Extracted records
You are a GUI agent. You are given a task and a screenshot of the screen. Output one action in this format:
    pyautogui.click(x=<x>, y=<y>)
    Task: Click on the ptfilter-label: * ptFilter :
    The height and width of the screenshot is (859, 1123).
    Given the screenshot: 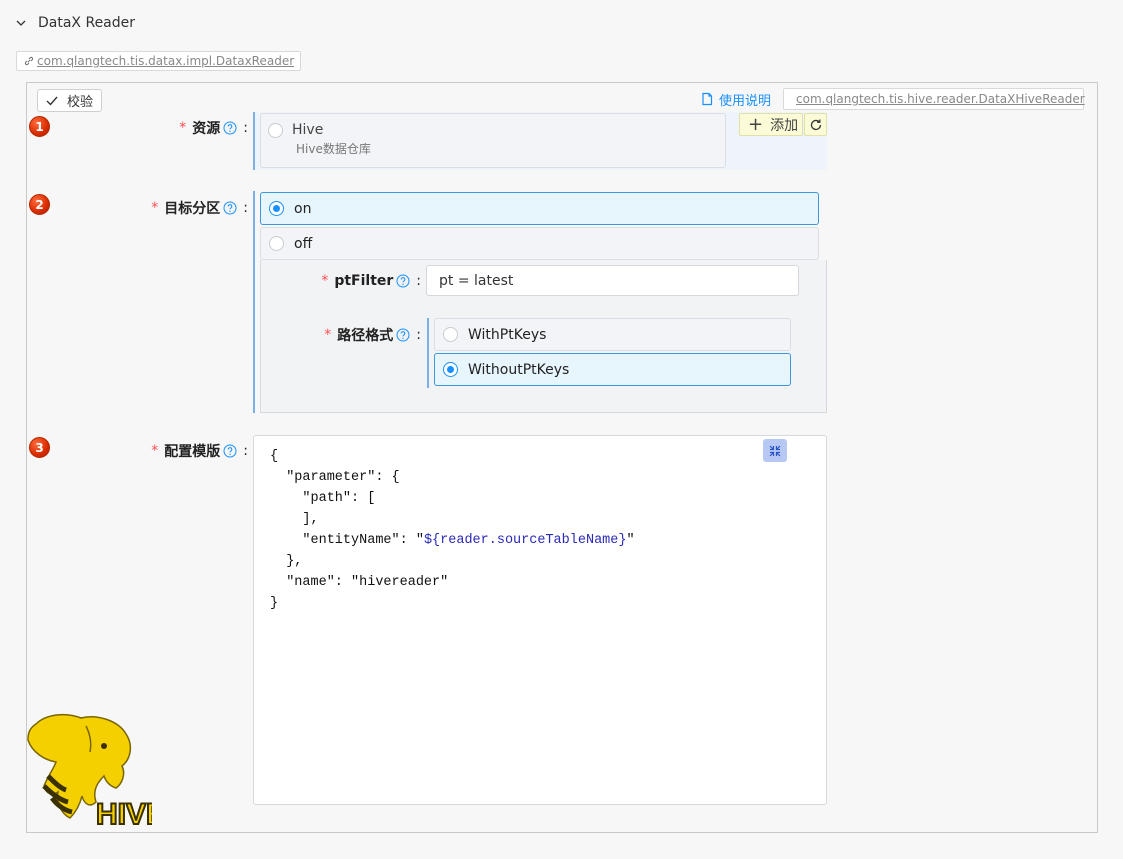 What is the action you would take?
    pyautogui.click(x=371, y=281)
    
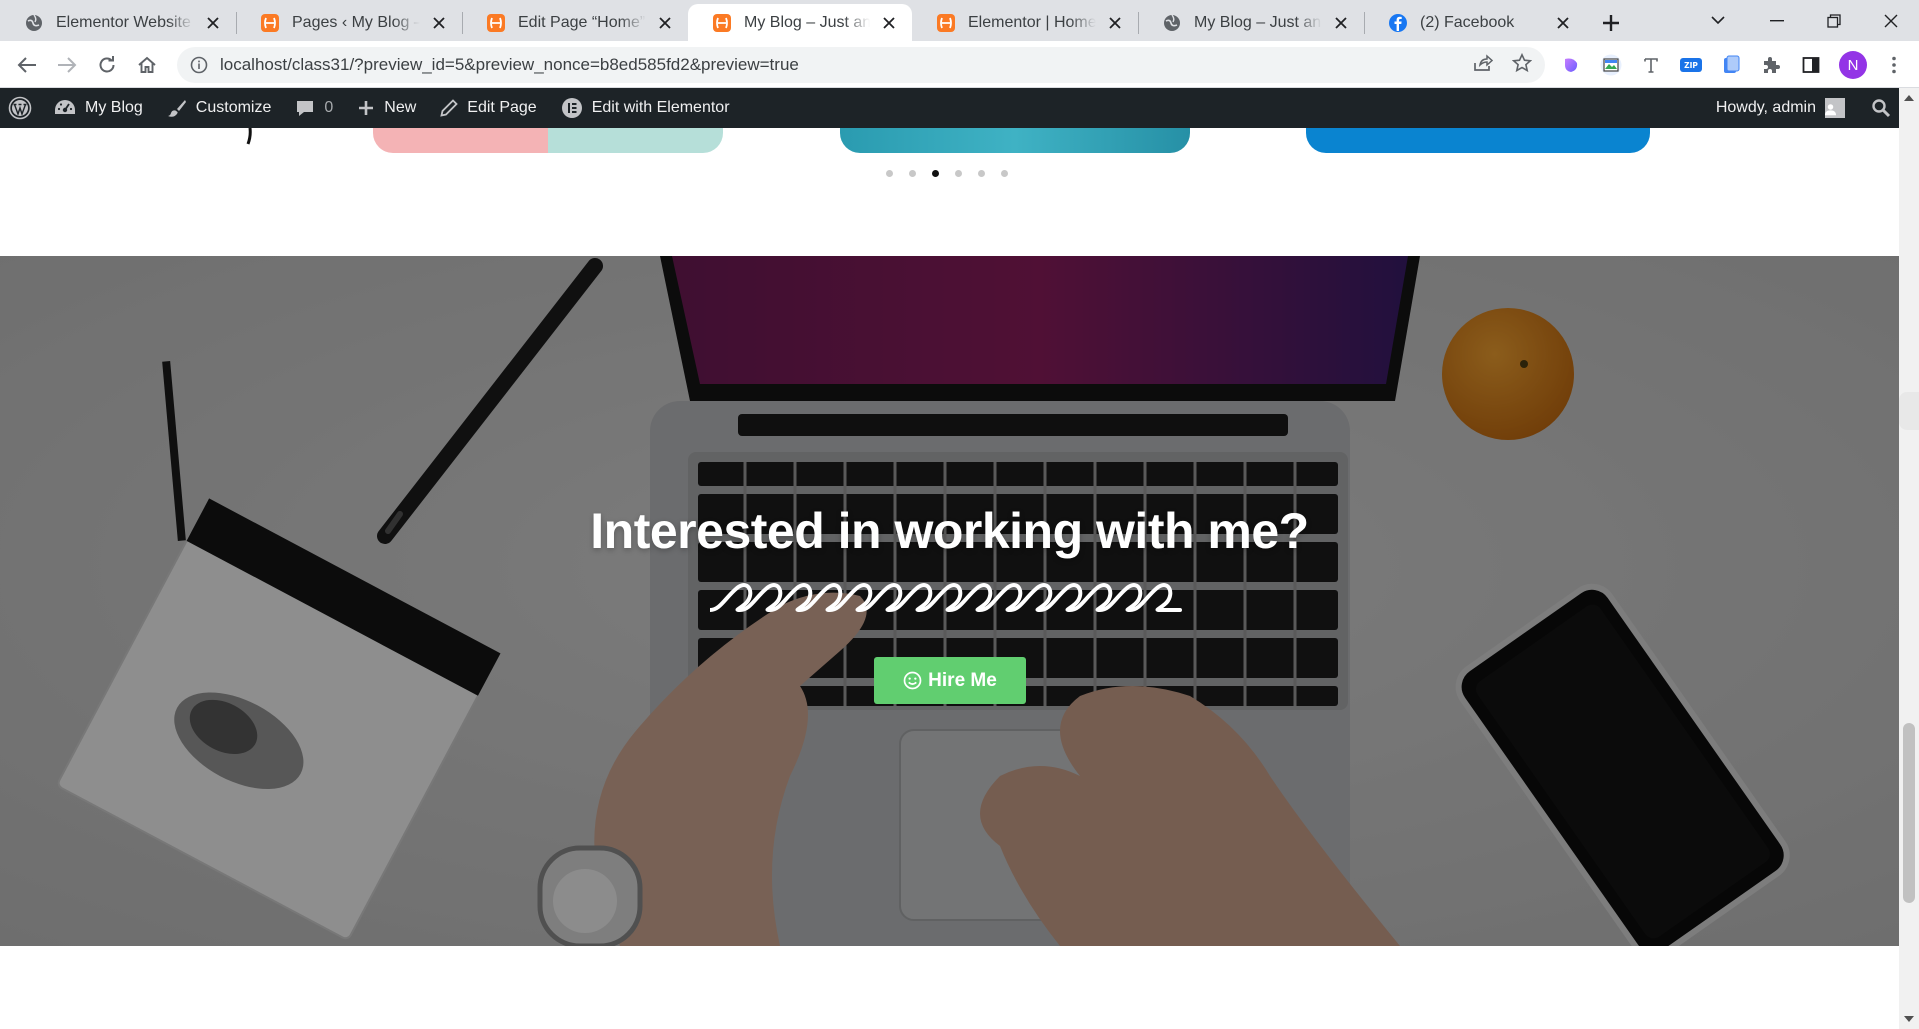  What do you see at coordinates (199, 65) in the screenshot?
I see `info-icon` at bounding box center [199, 65].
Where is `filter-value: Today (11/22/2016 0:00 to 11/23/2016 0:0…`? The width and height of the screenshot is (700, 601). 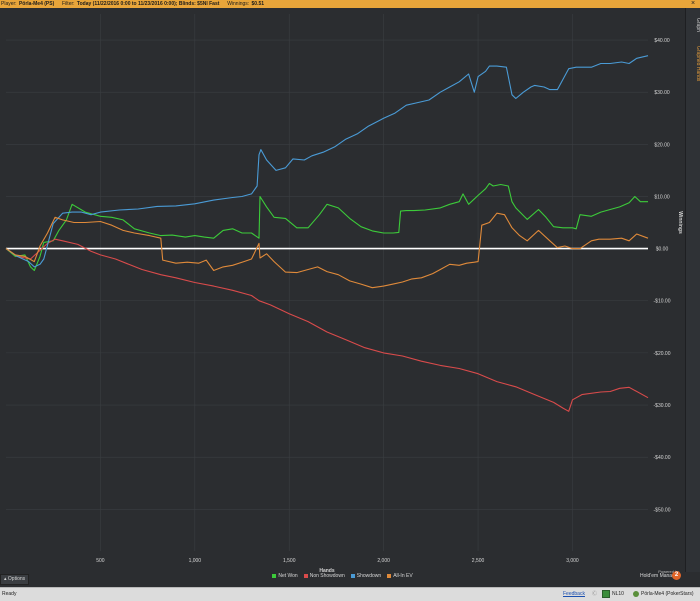
filter-value: Today (11/22/2016 0:00 to 11/23/2016 0:0… is located at coordinates (148, 4).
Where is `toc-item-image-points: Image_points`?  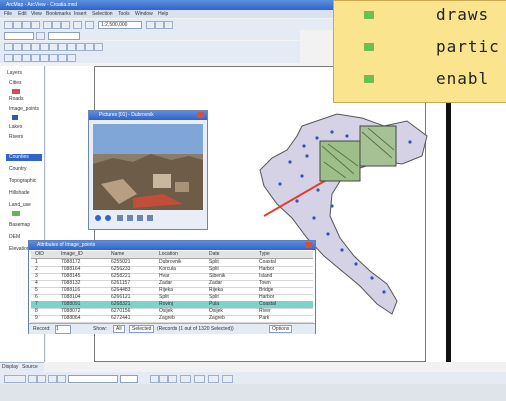 toc-item-image-points: Image_points is located at coordinates (24, 110).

■ Exercise description ■
Rewrite the entries from the start through the line holding "The height and", inclusive, putting "screen image" in place of "screenshot" and leaving everything else as it is. Give back only those lines.

■ Task result ■
You are a GUI agent. You are given a task and a screen image of the screen. Output one action in this format:
    pyautogui.click(x=<x>, y=<y>)
    Task: Click on the ptfilter-label: * ptFilter :
    The height and width of the screen image is (859, 1123).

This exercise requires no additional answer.